• _Task objective_
Extract the listing below verbatim, keeping every line and character unchanged.

• _Data rows_

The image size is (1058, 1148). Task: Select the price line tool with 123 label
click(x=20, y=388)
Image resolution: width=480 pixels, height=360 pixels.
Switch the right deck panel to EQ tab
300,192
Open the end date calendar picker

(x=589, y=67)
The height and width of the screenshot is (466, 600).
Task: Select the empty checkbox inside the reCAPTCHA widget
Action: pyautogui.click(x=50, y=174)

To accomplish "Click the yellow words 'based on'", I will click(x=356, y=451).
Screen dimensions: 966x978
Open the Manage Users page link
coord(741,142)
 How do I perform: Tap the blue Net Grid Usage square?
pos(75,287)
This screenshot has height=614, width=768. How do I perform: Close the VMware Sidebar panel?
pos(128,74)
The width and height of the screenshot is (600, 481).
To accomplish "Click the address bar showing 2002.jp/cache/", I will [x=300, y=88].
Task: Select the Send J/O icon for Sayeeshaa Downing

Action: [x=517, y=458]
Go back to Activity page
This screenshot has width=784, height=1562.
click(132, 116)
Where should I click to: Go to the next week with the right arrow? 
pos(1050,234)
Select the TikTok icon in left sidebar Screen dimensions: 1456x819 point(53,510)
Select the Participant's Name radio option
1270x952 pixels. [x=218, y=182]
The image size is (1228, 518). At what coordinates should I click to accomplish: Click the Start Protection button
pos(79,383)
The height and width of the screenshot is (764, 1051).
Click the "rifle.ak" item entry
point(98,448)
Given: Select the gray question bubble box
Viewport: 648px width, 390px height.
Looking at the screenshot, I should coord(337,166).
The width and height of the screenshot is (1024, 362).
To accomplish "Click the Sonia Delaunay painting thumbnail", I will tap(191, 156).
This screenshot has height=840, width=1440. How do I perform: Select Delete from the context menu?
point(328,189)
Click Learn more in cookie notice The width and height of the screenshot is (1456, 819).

• _Reply_
The image size is (1058, 1148). Task: Select the price line tool with 123 label
click(x=20, y=388)
Image resolution: width=480 pixels, height=360 pixels.
Switch the right deck panel to EQ tab
300,192
Open the end date calendar picker

(x=589, y=67)
The height and width of the screenshot is (466, 600).
Task: Select the empty checkbox inside the reCAPTCHA widget
Action: pyautogui.click(x=50, y=174)

To accomplish "Click the yellow words 'based on'", I will click(x=356, y=451).
Screen dimensions: 966x978
Open the Manage Users page link
coord(741,142)
 How do I perform: Tap the blue Net Grid Usage square?
pos(75,287)
This screenshot has height=614, width=768. How do I perform: Close the VMware Sidebar panel?
pos(128,74)
The width and height of the screenshot is (600, 481).
To accomplish "Click the address bar showing 2002.jp/cache/", I will [x=300, y=88].
Task: Select the Send J/O icon for Sayeeshaa Downing

Action: [x=517, y=458]
Go back to Activity page
This screenshot has width=784, height=1562.
click(132, 116)
Where should I click to: Go to the next week with the right arrow? 
pos(1050,234)
Select the TikTok icon in left sidebar Screen dimensions: 1456x819 point(53,510)
Select the Participant's Name radio option
1270x952 pixels. [x=218, y=182]
The image size is (1228, 518). At what coordinates should I click to accomplish: Click the Start Protection button
pos(79,383)
The height and width of the screenshot is (764, 1051).
Click the "rifle.ak" item entry
point(98,448)
Given: Select the gray question bubble box
Viewport: 648px width, 390px height.
Looking at the screenshot, I should coord(337,166).
The width and height of the screenshot is (1024, 362).
To accomplish "Click the Sonia Delaunay painting thumbnail", I will tap(191, 156).
This screenshot has height=840, width=1440. How do I perform: Select Delete from the context menu?
point(328,189)
Click Learn more in cookie notice The width and height of the screenshot is (1456, 819).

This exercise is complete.